Does that mean you can successfully open("/nonexistent", mode); write() to it over and over again and only the commit() fails?

> handle = create(path, mode, permissions)
>  - mode=fail-if-exists: commit() fails if file already exists
>  - mode=replace-if-exists: commit() replaces file if it already exists

> ret = pread(handle, buf, size, offset)
>  - just like pread(), [...]
Hm, pread() works like pread()? What do I misunderstand?

> ret = try_lock(handle)
>  - this isn't an asynchronous operation! it assumes that locking state
> is kept in memory, so that the operation will be fast.
So does this only lock against the same process or how is locking state supposed to be in memory?

> if backend doesn't support locking or it's slow, single-dbox should be
>  used (instead of multi-dbox), because it doesn't need locking.
>  - returns success or "already locked"
And if the backend doesn't support locking?

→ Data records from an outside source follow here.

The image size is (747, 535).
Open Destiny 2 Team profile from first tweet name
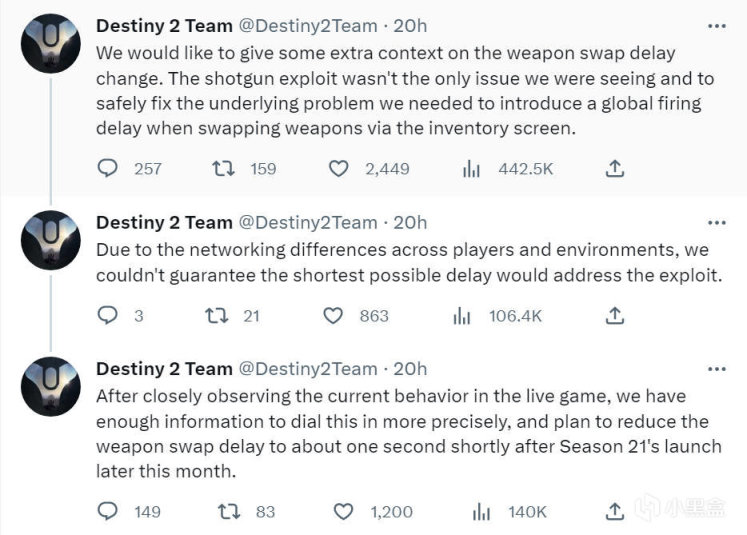[161, 25]
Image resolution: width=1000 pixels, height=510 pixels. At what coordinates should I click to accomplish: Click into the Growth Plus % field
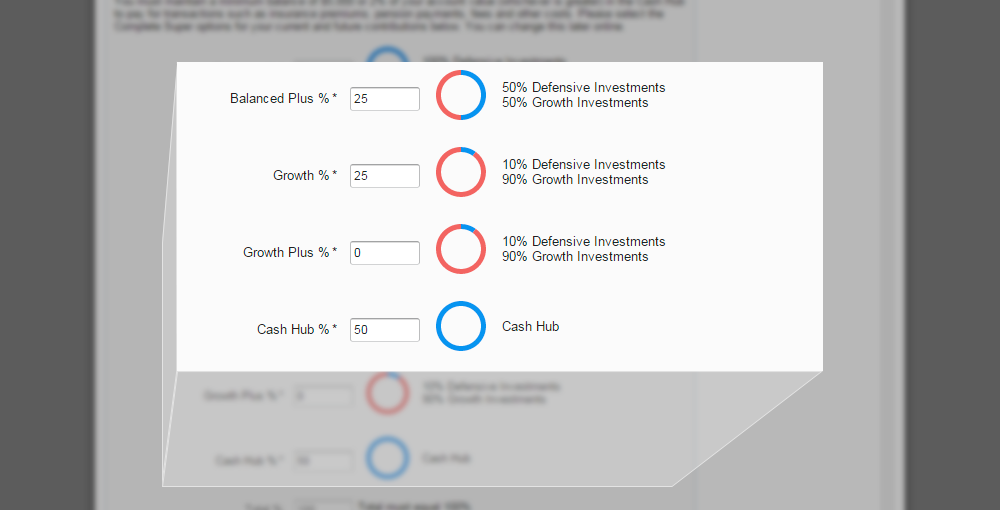(x=385, y=253)
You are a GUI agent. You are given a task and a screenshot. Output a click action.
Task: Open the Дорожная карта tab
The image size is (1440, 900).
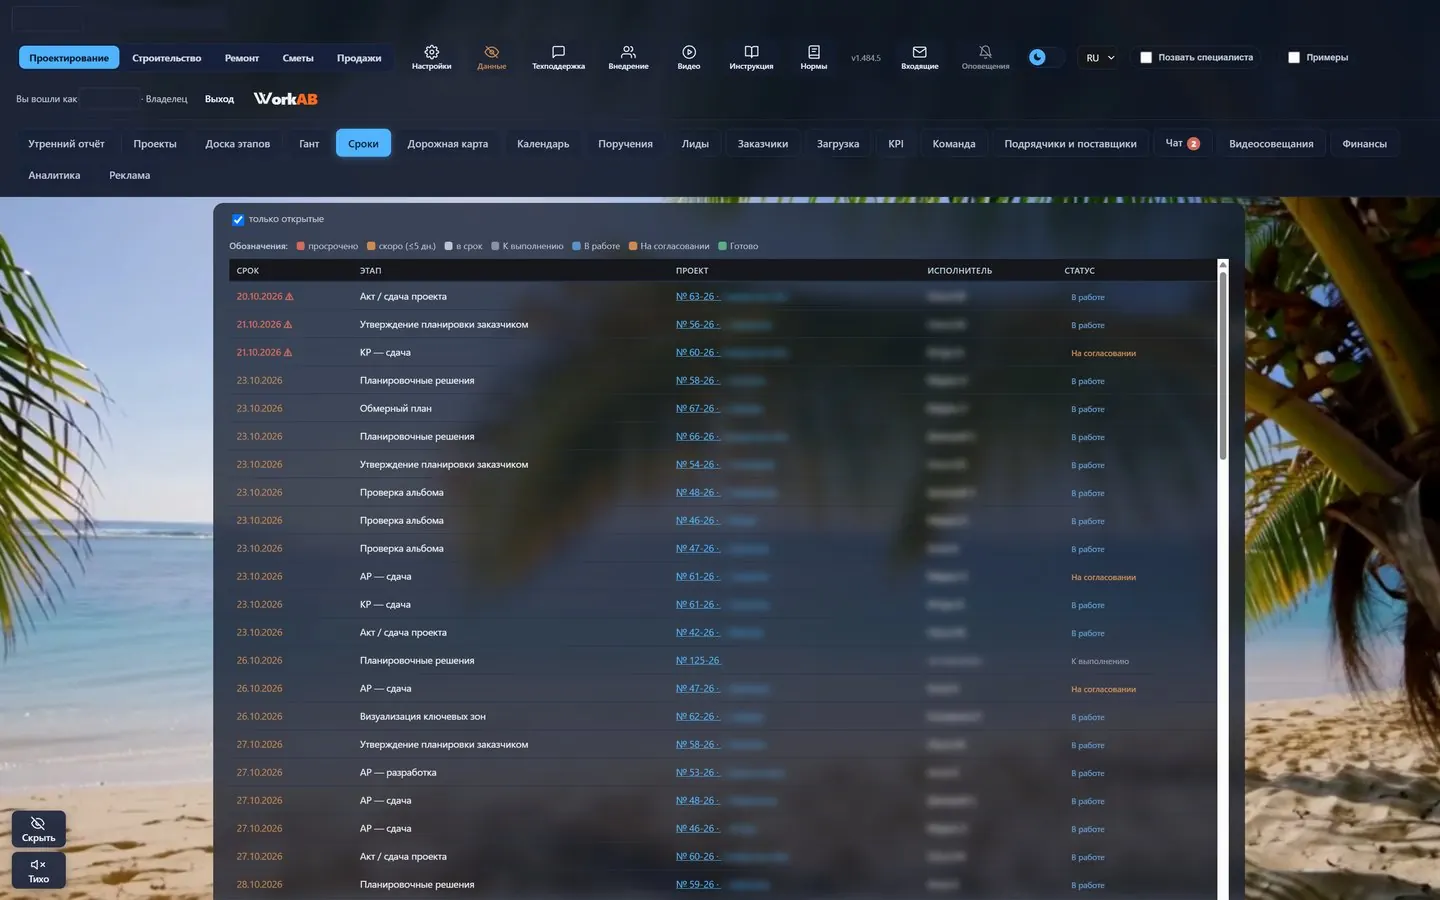[448, 144]
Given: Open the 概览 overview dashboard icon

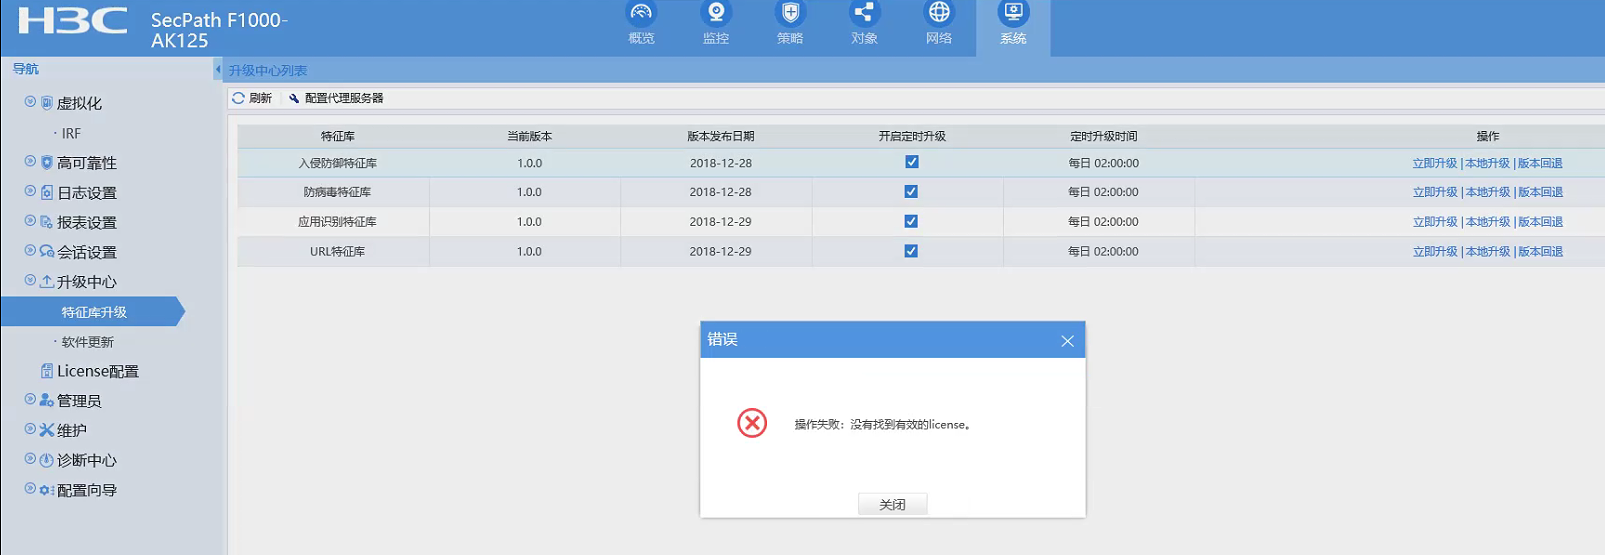Looking at the screenshot, I should coord(641,14).
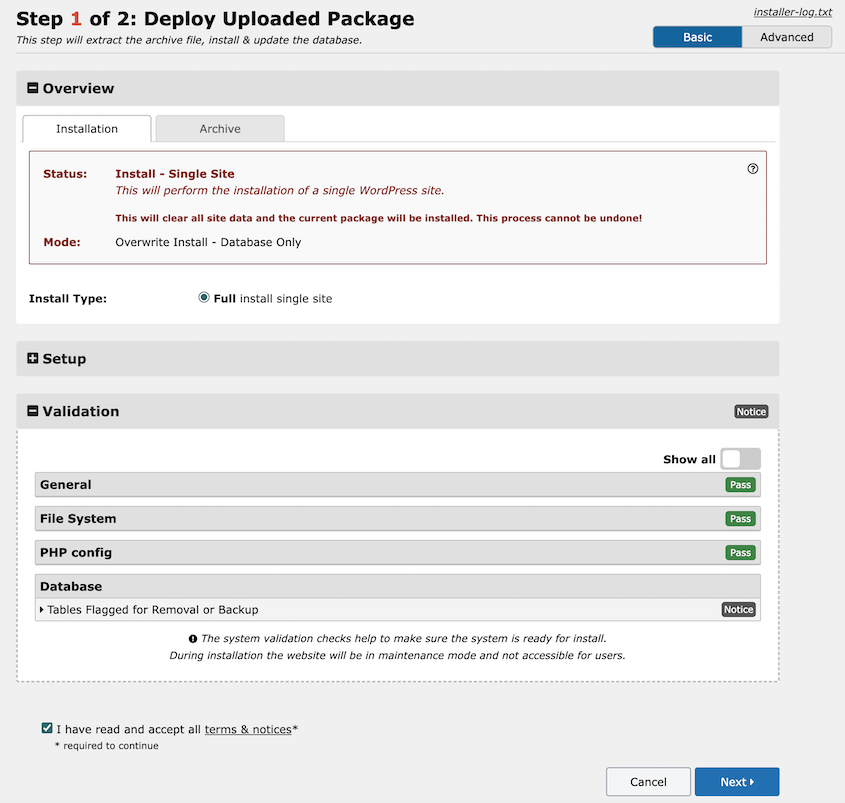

> Async input streams' read() would work exactly as file_istream works for
> non-blocking sockets: It would return data that is already buffered in
> memory. If there's nothing, it returns EAGAIN. The FS API's
> set_input_callback() can be used to set a callback function that is
> called whenever there's more data available in the buffer.
I don't understand what triggers that reading into memory. Is that supposed to happen automaticly in the background or has it to be initiated by the program?

>  * POSIX AIO isn't supported by Linux kernel. And even if it was, it
> only supports async reads/writes, not async open().
Doesn't help you, but NetBSD 5 does support Posix AIO, I think.